I went North on 99, across a recently renovated two lane bridge. I’ve traveled this route many times in my life, going to visit Eugene, and later coming back from Eugene to visit family after I moved there. I learned to drive on these roads. I learned about life on these roads. I can still recognize myself here, and the way that the landscape has changed, yet is still recognizable. Kind of like me. Interstate 5 is the artery that not only connects the north and south, it was an escape route for those of us who experienced the twilight of easy motoring, where you could put in a few bucks and cruise Central, or if you were feeling truly adventurous drive over to Roseburg and cruise Harvard. Go to Pete’s Drive-In and have their fries.
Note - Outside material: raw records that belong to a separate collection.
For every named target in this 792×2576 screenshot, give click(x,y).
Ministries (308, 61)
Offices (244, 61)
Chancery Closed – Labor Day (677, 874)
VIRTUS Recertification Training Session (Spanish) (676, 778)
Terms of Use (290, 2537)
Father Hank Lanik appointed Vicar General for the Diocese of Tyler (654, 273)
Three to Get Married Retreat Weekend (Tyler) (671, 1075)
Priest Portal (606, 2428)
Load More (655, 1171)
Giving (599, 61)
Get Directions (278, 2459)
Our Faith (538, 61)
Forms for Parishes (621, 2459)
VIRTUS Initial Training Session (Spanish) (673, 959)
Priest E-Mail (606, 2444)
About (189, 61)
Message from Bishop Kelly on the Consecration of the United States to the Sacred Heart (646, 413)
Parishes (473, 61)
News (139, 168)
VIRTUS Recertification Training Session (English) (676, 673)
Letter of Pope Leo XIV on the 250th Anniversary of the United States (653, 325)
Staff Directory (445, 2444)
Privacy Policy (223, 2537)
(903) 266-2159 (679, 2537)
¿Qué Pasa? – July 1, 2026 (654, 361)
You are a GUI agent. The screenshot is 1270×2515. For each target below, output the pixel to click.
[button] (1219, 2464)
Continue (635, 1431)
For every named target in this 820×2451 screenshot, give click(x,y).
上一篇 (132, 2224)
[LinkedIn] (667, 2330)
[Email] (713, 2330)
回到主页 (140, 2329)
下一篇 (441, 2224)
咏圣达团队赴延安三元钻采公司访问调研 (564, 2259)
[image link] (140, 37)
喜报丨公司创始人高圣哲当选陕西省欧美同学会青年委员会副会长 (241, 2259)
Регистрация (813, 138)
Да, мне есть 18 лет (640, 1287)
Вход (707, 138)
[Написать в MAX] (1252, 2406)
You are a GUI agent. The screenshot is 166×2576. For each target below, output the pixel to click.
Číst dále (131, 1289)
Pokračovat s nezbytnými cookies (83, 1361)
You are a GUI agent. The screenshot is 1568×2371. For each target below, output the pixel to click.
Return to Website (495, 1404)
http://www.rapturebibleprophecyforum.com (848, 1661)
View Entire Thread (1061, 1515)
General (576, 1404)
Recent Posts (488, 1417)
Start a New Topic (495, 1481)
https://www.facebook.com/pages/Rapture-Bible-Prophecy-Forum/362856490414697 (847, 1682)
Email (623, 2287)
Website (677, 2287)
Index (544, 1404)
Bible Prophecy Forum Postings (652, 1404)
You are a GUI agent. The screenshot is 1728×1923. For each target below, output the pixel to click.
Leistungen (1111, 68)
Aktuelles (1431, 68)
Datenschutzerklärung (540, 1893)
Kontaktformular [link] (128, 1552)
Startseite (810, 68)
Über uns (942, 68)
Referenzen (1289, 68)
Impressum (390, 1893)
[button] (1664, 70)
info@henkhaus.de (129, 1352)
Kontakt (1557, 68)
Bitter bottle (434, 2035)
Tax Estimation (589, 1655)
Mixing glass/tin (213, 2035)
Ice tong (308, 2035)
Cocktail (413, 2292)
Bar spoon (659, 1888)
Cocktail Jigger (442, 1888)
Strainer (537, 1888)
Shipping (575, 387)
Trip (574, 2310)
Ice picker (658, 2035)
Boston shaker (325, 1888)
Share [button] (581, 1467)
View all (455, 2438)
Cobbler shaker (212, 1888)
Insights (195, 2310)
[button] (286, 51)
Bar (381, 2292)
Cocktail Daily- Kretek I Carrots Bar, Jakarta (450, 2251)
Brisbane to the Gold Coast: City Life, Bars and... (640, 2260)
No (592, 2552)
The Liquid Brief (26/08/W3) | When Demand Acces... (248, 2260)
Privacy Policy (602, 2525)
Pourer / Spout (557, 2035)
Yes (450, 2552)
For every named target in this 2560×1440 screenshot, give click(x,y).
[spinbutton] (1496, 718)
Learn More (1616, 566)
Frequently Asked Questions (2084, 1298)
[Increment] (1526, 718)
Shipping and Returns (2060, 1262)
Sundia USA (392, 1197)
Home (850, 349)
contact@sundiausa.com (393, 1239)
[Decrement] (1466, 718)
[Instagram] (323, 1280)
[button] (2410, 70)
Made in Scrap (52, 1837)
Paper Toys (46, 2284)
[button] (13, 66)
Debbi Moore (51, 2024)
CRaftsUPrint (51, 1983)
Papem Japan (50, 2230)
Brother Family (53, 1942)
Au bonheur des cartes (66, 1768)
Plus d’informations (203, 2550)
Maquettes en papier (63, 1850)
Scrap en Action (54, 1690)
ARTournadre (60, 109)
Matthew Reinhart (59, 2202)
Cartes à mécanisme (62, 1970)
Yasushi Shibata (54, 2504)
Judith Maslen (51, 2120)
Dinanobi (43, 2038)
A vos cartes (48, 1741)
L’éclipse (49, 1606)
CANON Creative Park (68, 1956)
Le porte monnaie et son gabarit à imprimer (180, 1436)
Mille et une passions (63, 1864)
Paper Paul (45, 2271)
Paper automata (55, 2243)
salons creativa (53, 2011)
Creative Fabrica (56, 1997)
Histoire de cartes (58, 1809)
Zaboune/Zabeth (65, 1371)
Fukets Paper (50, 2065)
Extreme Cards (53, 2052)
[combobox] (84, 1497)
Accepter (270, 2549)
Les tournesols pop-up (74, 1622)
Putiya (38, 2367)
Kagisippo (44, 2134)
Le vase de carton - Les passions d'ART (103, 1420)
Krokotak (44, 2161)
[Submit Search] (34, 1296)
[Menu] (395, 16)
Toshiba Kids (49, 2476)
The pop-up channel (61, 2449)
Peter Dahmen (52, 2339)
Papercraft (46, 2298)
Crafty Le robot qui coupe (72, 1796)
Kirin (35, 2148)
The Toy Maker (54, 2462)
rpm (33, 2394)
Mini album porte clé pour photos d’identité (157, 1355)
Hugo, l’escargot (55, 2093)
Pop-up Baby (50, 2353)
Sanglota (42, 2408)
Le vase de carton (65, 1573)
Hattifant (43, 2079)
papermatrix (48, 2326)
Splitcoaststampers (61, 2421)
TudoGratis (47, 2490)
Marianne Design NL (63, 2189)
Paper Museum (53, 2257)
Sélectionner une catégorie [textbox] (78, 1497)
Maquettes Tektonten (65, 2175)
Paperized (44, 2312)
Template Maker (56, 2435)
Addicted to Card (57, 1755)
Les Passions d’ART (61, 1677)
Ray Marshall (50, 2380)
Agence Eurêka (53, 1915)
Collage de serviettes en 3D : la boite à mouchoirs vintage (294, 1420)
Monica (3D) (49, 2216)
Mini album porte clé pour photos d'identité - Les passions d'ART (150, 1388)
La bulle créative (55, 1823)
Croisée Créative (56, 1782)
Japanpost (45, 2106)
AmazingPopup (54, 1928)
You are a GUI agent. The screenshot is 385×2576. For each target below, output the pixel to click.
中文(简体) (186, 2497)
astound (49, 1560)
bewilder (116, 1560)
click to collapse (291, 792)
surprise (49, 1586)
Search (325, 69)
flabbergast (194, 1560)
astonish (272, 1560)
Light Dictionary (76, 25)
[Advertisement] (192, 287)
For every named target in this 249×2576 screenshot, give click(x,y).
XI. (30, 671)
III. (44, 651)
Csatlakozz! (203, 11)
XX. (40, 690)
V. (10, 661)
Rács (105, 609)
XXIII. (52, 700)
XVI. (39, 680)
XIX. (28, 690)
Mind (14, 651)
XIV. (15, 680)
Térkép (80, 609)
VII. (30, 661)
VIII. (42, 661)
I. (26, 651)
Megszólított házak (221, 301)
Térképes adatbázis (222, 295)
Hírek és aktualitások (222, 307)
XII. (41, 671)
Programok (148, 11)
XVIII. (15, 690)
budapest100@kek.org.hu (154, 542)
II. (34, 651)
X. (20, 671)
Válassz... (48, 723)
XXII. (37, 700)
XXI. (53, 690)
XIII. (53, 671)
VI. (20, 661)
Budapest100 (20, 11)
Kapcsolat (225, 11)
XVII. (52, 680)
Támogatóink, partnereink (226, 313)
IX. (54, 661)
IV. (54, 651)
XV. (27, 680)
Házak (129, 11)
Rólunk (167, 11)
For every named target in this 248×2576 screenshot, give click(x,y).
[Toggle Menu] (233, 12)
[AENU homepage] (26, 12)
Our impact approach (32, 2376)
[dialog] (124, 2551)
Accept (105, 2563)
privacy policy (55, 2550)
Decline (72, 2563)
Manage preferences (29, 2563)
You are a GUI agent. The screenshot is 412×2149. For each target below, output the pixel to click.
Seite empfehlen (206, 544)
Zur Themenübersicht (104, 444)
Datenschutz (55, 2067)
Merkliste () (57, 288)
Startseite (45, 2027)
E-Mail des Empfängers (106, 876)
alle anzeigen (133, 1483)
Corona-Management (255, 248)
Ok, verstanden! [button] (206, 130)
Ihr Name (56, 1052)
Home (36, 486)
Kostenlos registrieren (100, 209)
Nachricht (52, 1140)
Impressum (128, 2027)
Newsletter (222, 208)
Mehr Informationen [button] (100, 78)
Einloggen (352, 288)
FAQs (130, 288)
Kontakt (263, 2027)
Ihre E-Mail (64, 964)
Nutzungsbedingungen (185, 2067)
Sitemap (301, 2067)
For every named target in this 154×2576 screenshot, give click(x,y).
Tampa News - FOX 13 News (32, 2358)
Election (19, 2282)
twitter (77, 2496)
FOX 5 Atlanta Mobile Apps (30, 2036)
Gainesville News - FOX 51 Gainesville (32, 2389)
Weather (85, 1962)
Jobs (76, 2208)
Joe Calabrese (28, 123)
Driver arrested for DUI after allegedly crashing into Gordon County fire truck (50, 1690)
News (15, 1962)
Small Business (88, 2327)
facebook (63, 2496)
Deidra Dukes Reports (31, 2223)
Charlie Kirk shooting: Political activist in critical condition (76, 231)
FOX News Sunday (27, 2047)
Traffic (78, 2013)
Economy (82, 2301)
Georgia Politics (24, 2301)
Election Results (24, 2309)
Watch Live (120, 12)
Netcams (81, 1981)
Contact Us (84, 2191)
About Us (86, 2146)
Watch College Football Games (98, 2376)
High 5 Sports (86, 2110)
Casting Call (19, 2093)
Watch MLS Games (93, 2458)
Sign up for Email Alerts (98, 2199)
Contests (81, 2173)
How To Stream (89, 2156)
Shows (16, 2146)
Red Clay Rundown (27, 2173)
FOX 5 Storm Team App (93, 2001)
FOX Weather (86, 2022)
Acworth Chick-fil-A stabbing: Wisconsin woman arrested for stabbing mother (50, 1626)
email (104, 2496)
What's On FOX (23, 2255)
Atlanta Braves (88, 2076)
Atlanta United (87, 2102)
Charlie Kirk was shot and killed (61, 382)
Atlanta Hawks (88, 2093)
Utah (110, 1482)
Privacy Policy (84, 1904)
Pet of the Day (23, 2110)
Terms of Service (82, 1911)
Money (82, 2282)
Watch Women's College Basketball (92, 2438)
Until I met the Rochester boys, I never considered rolling up the 5 to Portland to see a show, which they did on the regular. On school nights even! They were the reason I started to see the world, see possibilities. To adventure. I even considered driving to San Francisco to see the Sex Pistols play Winterland on their ill fated last show. I couldn’t convince my parents to let me drive the car, and since I was 17, and still in high school, with no income to speak of, my options were limited. But, that I considered it? That was a sign of things to come, a world opening up to me.
All because of a road. A highway. That promised freedom. But at a cost.
I’m not done traveling. I still have a couple decades to go.
See you down the road.







Really liked reading your recollections and going on your road trip with you. Yeah going”home” stirs up so many memories even if where you came from has changed incredibly. I didn’t even recognize where I grew up when I went back there last year it had changed SO SO much. Still little glimpses of familiarity but only in an old building housing new business or an old “hold out”resident who hasn’t sold up or remodeled his home and has remained the same for eons. Very rare! My old high school whose parking lot was once filled with beat up old vws with surfboards on top and old junkers or hot rods done up from the school gear heads in shop class are now filled with teslas and bmws and the ilk. I couldn’t believe it. Gone are all the fields and orchards all a bloom with apricot and plum and cherry blossoms with mustard grass growing knee high beneath them. Gorgeous. The “Valley of Hearts Delight” no more. All gone. Now tar and cement. It is all “landscaped” and tidy. Large swathes of it turned into huge Apple “campuses” that have taken over much of the town. My modest ranch style childhood home (once surrounded by orchards now amongst houses as far as the eye can see)is now fetching nearly 3 million. Wow. The town, once an unknown little orchard town no one had heard of is now even a TV show! What Thomas Wolfe said is true. But to my mind….home is truly in your heart and in your memories. That is where we go now when we “go home”. ❤️❤️❤️
btw….you know I was at that Sex Pistols show. What a shit show it was. Absolute mayhem. I lived to tell the tale. Ha! Love you my friend.
A nice reminisce of a road and a town. Keep traveling.